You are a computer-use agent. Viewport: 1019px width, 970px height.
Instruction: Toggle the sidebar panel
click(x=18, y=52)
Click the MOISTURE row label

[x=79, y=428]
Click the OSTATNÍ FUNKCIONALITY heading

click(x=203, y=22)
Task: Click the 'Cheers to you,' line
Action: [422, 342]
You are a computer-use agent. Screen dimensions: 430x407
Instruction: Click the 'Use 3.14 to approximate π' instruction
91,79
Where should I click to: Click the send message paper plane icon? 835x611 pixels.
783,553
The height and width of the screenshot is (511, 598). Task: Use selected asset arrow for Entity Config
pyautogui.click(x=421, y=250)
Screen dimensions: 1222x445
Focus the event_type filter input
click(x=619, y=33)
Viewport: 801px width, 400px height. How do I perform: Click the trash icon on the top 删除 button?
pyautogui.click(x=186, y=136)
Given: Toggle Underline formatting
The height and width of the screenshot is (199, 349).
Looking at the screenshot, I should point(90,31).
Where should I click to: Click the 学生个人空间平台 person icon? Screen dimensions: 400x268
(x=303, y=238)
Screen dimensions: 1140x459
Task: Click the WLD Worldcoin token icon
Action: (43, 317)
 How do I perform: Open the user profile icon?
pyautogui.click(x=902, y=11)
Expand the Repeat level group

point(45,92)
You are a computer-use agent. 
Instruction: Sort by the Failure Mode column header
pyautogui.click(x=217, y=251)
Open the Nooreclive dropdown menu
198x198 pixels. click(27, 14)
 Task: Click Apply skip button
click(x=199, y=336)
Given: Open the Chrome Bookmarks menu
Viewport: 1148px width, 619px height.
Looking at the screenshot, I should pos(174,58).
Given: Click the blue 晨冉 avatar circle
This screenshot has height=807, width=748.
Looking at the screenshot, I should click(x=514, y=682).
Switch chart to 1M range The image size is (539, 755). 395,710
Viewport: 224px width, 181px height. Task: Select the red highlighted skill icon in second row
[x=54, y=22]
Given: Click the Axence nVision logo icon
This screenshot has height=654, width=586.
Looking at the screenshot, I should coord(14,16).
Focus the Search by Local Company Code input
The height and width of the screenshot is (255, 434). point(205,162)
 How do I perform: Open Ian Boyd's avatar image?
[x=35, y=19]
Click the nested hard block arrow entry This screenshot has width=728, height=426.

========================

What to do:
Reproduce the records above exactly, from the first line to the line that holds "Switch chart to", inclusive, and omit everything after it.

Task solution:
You are a computer-use agent. Viewport: 1019px width, 970px height.
Instruction: Toggle the sidebar panel
click(x=18, y=52)
Click the MOISTURE row label

[x=79, y=428]
Click the OSTATNÍ FUNKCIONALITY heading

click(x=203, y=22)
Task: Click the 'Cheers to you,' line
Action: [422, 342]
You are a computer-use agent. Screen dimensions: 430x407
Instruction: Click the 'Use 3.14 to approximate π' instruction
91,79
Where should I click to: Click the send message paper plane icon? 835x611 pixels.
783,553
The height and width of the screenshot is (511, 598). Task: Use selected asset arrow for Entity Config
pyautogui.click(x=421, y=250)
Screen dimensions: 1222x445
Focus the event_type filter input
click(x=619, y=33)
Viewport: 801px width, 400px height. How do I perform: Click the trash icon on the top 删除 button?
pyautogui.click(x=186, y=136)
Given: Toggle Underline formatting
The height and width of the screenshot is (199, 349).
Looking at the screenshot, I should point(90,31).
Where should I click to: Click the 学生个人空间平台 person icon? Screen dimensions: 400x268
(x=303, y=238)
Screen dimensions: 1140x459
Task: Click the WLD Worldcoin token icon
Action: (43, 317)
 How do I perform: Open the user profile icon?
pyautogui.click(x=902, y=11)
Expand the Repeat level group

point(45,92)
You are a computer-use agent. 
Instruction: Sort by the Failure Mode column header
pyautogui.click(x=217, y=251)
Open the Nooreclive dropdown menu
198x198 pixels. click(27, 14)
 Task: Click Apply skip button
click(x=199, y=336)
Given: Open the Chrome Bookmarks menu
Viewport: 1148px width, 619px height.
Looking at the screenshot, I should pos(174,58).
Given: Click the blue 晨冉 avatar circle
This screenshot has height=807, width=748.
Looking at the screenshot, I should click(x=514, y=682).
Switch chart to 1M range The image size is (539, 755). 395,710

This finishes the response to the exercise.